I read an article today about knowing when to quit. It was a super piece and certainly encouraged the reader to take a long hard look at themselves and their horses. The main point of the article was that sometimes quitting is actually a step forward-sometimes a difficult horse is not worth persevering with just because he has talent or because he is your only hope of competing in a sport you love. Sometimes the horse-and in some cases,the rider-would enjoy a different discipline much more. During my early and torrid days eventing in Ireland,my dearest wish was to take part in a three day event. I dreamed of jumping around Tattersalls being fabulous,and I very nearly managed it too….if only I had read that article earlier….
Nothing Concluded is an utter tosser of a horse. I bred him,I love him and for the most part he makes me very happy. It’s an abusive relationship-he does whatever the hell he likes and demands payment in sweeties. He is naughty,grumpy,spooky,makes arbitrary decisions about everything and is akin to an equine ‘Rainman’. He likes his life just-so. He is gloriously talented,tough,brave and has an insane work ethic. When you combine all of this,you end up with an equine train wreck with zero decorum and so.much.promise. No other horse has taught me so much,caused such heart ache or such financial ass rape. No other horse is more perfectly suited to eventing world domination,whilst at the same time being vastly unsuitable for anything at all.So of course,I sunk every dream and every penny into him in the certainty that he would be the one who got me up the grades. Yeah.

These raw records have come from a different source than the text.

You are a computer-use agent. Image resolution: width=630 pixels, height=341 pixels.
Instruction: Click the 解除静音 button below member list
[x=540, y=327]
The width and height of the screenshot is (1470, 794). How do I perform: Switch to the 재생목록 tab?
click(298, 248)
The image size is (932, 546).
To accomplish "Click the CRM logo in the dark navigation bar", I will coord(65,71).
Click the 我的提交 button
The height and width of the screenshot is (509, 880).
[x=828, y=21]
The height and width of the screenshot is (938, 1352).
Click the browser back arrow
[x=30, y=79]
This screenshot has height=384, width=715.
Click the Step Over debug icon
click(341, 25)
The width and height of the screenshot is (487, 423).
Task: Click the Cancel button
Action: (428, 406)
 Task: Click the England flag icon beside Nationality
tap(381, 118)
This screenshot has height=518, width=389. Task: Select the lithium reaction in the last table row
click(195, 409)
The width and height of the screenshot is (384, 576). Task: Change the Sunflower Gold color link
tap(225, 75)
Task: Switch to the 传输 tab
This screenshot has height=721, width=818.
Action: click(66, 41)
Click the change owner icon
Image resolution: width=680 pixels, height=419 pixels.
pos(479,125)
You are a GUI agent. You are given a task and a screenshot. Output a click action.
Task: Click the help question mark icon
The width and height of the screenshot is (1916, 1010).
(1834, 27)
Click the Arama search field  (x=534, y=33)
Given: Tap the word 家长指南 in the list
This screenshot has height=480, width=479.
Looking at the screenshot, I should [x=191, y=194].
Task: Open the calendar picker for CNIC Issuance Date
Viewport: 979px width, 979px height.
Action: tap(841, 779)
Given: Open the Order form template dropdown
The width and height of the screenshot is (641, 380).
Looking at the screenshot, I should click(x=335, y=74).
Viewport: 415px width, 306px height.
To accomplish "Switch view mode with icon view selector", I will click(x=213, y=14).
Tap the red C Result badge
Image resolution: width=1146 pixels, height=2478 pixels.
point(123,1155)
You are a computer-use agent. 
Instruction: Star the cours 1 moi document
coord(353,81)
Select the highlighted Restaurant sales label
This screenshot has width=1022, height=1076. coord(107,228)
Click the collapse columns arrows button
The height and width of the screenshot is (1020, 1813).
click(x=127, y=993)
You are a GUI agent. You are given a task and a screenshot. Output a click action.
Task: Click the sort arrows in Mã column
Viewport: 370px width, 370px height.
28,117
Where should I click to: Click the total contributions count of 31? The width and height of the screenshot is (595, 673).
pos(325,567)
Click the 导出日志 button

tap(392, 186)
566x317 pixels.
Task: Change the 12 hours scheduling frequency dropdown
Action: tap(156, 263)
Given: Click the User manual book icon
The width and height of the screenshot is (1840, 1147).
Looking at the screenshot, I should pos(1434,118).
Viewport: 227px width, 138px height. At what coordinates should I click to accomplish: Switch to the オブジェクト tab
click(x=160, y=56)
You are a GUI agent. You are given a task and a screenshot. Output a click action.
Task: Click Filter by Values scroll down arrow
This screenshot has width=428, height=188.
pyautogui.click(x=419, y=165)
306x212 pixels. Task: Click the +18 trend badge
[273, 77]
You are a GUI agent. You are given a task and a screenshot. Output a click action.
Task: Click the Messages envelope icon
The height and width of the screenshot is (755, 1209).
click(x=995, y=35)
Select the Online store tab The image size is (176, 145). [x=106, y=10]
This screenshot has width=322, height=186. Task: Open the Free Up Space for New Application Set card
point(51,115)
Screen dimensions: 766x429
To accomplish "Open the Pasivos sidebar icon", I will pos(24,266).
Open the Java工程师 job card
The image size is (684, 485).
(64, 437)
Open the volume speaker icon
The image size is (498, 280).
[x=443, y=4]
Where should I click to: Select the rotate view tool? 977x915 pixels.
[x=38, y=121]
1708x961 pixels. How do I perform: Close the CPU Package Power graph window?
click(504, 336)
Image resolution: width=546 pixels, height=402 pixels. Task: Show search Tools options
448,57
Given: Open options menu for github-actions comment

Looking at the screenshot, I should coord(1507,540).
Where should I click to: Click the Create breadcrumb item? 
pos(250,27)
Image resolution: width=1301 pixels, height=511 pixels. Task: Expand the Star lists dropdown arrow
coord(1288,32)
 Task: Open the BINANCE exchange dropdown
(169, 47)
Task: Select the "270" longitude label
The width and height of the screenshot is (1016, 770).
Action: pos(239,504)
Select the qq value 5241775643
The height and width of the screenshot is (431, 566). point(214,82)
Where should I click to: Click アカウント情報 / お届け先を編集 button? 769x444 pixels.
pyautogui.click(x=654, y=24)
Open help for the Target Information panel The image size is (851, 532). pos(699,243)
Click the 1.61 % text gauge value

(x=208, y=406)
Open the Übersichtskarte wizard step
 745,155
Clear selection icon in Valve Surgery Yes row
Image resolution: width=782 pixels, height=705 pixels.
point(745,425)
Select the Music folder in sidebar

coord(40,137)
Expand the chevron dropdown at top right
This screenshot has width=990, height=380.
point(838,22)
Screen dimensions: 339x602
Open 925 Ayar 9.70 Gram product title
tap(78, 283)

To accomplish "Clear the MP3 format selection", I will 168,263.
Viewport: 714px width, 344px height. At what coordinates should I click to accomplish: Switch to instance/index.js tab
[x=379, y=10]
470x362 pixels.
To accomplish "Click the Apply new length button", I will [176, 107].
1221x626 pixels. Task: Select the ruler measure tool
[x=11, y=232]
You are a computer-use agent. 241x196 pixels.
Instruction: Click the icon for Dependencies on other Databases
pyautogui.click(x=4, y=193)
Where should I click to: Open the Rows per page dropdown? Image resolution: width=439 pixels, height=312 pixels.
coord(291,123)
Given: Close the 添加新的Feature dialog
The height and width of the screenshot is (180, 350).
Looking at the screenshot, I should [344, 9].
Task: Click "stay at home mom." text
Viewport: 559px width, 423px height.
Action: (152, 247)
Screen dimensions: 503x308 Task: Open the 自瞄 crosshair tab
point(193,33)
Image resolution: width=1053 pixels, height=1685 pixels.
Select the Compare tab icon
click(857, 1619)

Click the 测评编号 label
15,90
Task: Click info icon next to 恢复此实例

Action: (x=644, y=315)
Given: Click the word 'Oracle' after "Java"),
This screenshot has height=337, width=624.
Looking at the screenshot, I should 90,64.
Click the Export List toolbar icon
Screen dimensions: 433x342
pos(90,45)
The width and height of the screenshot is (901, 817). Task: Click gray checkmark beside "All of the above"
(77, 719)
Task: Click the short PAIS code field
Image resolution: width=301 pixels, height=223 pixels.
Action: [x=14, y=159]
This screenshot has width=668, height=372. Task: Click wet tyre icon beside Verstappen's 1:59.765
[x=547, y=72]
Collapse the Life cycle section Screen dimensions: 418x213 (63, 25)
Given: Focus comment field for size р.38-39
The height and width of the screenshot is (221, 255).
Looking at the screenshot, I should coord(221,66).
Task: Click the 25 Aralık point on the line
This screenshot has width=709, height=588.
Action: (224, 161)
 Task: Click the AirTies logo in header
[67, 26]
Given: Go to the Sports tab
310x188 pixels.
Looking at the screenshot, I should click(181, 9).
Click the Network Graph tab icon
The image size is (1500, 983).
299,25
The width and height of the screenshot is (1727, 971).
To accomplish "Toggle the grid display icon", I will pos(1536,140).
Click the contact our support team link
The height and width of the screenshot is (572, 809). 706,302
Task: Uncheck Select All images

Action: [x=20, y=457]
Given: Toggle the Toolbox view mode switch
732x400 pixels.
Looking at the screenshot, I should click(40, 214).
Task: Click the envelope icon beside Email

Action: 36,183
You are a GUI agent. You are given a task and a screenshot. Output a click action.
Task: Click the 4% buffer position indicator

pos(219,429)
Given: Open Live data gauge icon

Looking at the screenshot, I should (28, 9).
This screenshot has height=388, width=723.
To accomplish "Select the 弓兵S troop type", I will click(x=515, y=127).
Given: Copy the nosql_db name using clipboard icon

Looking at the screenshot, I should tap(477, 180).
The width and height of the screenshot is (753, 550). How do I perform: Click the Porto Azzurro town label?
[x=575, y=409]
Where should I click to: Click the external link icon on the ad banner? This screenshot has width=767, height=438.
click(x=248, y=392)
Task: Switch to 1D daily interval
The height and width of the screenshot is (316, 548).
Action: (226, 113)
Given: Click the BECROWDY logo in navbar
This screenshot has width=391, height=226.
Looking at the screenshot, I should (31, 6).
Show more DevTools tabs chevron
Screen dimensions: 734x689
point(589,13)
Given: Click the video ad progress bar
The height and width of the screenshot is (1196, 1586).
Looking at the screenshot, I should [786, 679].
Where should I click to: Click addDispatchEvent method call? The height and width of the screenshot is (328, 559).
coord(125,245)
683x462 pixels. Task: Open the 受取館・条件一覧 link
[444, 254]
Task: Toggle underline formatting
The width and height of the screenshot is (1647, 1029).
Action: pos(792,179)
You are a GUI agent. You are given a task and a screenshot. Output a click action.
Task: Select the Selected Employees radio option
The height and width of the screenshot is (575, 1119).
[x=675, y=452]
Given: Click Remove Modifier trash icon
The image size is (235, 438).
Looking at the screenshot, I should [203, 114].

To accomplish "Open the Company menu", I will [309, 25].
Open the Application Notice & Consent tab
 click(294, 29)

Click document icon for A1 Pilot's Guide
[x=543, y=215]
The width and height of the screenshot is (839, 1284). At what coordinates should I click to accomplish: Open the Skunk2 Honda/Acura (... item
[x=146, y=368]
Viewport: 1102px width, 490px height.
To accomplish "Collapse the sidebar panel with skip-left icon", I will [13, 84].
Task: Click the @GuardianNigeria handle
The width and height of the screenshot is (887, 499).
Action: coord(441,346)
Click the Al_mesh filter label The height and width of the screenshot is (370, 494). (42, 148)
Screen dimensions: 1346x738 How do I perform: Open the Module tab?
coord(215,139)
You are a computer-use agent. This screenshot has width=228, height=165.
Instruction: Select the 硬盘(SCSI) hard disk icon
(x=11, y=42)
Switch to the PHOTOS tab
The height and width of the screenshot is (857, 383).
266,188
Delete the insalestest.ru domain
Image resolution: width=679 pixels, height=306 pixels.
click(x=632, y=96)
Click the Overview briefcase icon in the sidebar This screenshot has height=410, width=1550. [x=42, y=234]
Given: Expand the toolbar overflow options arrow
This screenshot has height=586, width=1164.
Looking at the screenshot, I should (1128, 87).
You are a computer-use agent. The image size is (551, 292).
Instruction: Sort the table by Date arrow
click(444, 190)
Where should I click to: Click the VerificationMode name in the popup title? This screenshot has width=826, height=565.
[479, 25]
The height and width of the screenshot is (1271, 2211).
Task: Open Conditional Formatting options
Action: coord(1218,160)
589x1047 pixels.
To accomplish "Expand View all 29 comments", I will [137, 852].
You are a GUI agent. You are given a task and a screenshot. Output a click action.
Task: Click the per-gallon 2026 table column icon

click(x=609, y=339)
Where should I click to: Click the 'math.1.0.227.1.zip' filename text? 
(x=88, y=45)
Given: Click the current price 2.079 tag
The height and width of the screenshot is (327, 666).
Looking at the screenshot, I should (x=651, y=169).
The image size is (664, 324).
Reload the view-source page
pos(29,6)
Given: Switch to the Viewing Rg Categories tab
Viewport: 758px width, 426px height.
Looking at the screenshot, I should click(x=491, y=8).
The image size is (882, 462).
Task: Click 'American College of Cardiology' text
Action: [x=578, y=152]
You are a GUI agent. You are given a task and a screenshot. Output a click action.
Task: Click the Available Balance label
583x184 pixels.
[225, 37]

No.
Il fast forward over the wonder years but I will include a few of the highlights-his amazing first run,also oddly the last place he ran before taking up showjumping as a less disastrous occupation. He did a beautiful test and a standard clear sj. His run xc was inspired and my head was full of nonsense about Burghley and the like. His back to back wins and several placings-Rolex was in the bag. His fleeing a dressage arena because a sheep stuck its head through a hedge. Rolex possibly not in the bag.His refusal to pass a cow on the xc (despite living with 200 of them) losing the class and making me want to sell him to the gypsies. Burghley now in question. His sudden decision that stripey planks were a menace and must be avoided,losing us a win-again.(He has NEVER done that pure showjumping)His feeling that four time changes and extended bolt were a far more interesting addition to a dressage test than a 20 metre circle. You get the gist. Anyway,we staggered up to the dizzy heights of 1* before physical problems started to catch up with him. Paying the bill for many years of being a total knob. I decided in my wisdom to have a go at amateur eventing,and aim at the Rolex of their division-Tattersalls autumn two day event. I’d get to wear a tail coat!! At last!
Alas,it was not to be. His qualifying runs included a 6th place (despite the aforementioned plank crisis) and then at the next event he was a mile in the lead going out of the start box,only to decide that jumping the smallest fence on the course was beneath him/insulting/from Mars/who the fuck knows,for an unnecessary 20.Tatts loomed. I bought a top hat and tails. I booked the B and B. I put the entry in. I even had a jacket embroidered with the business name so I’d look supercool. Maybe even badass. I took the horse to the gallops a week before and he carted me whilst spooking like a dickhead. He was sore the next day (but of course) and then in true Irish style it started to rain. And rain. And rain. The event was cancelled. And that was when it dawned on me that this horse was not for this job. Ever since he went showjumping,he has been great. The jumpers don’t care how batshit crazy the horse is as long as it leaves the poles up,so he’s right at home. It took me a long time to learn to quit in order to move forward,but it was a great lesson to learn. It’s a funny old life,folks.